The Americans with Disabilities Act, or ADA, requires institutions receiving public money or providing a public service, including colleges, offer a level playing field to people who have disabilities.
In 2008, the act was amended to expand the definition of disability. That fall, 23 University of Alaska Southeast students were using disability services. By the spring semester of this year, there were 119. The upward trend is also true at the Universities of Alaska Anchorage and Fairbanks, but it’s not as dramatic.
Margie Thomson is the coordinator of counseling and disability services for the UAS Juneau campus. She thinks there are a couple of reasons for the increase including the amendment toADA.
“Which includes a lot more other hidden disabilities or temporary disabilities,” Thomson said. “We also have better psychotropic meds and people who may have been ruled out for college because of a mental health issue, are now able to go.”
Thomson said hidden disabilities are conditions that aren’t easy to see like mental health conditions, medical issues, or learning disabilities like dyslexia. She said students’ temporary disabilities are usually the result of injuries, surgeries and other short-term medical conditions.
She was a one-person office when she started in disability services the year the ADA amendment passed. About three years ago the campus hired another person part-time to help out.
“For me it was awesome. I guess I’ve been a disability rights advocate for a long time,” Thomson said. “It’s been a little tricky sometimes working with all the services in the university. It’s involved more collaboration with facilities for physical accommodations.”
Many times, she said, faculty don’t recognize hidden disabilities.

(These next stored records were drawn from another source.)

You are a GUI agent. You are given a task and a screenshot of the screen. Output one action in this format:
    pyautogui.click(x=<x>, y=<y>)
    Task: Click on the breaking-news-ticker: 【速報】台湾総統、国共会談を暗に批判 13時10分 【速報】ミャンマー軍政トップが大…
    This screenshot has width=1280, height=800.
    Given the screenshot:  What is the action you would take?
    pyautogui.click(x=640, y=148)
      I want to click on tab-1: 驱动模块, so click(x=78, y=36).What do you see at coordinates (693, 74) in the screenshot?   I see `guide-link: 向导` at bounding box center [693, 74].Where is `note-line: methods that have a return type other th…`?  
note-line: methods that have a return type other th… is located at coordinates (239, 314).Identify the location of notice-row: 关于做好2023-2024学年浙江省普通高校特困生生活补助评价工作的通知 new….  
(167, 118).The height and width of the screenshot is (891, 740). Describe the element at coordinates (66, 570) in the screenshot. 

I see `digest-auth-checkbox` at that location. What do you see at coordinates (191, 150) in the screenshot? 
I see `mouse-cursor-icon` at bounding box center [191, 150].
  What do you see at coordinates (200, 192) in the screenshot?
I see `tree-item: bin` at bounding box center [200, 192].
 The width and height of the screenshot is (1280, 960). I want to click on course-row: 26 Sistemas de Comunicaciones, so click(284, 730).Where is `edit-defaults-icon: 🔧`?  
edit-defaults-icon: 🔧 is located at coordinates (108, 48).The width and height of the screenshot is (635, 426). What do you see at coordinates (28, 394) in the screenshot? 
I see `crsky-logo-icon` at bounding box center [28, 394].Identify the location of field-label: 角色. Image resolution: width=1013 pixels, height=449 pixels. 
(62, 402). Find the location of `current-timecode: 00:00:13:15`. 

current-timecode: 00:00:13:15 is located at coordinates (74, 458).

Traci Taylor works in the Juneau campus’ IT department and is considering going to graduate school. She graduated from UAS in May with a degree in marine biology. Thomson said Taylor struggles with a disability that might not have been covered by ADA before the 2008 amendment.
Taylor said it was, “Anxiety, I just (was) very stressed out and have a hard time keeping things straightened out in my head and my mind just trails from one thing to the next thing as the list of things just keep piling up and it’s just very stressful.”
A couple of her teachers did notice her struggling and recommended she go to the Disability Services office. She said she did and the staff recommended she use a Livescribe pen, which recorded lectures for her.
“It’s great to be able to go back and listen to whatever I missed during that time,” Taylor said. “I started proctoring … having my exams proctored so that it was just a quieter location and there wasn’t as much noise distraction (and) I could focus better on the exam.”
Test proctoring is just one disability service the university system provides. Taylor said her test scores improved and school got easier. She said other students who think they could have a disability should speak up and get help.
Doug Toelle is with Access Alaska, an independent living center and advocate for the disabled based in Anchorage. He has his own theories for the increase.
“Students entering the University System now grew up with the ADA,” Toelle said. “The ADA was passed 26 years ago in 1990, so they’ve maybe grown up with expectations that previous students didn’t have for accommodation.”
Additionally, Toelle said there are likely more veterans with “hidden disabilities” coming into Alaska’s universities.
According to the U.S. Department of Veterans Affairs, more than 73,000 veterans were living in Alaska between 2013 and 2014.
No matter the reason, Thomson said it’s a good thing more students are being helped. She believes it’s a “community-wide responsibility to accommodate diversity.”
University officials couldn’t readily produce dollar figures for what it costs to provide disability services. However, citing fear of violating the ADA, they requested an additional $250,000 for disability services earlier this year. The legislature denied it.
Quinton Chandler is a reporter at KTOO in Juneau.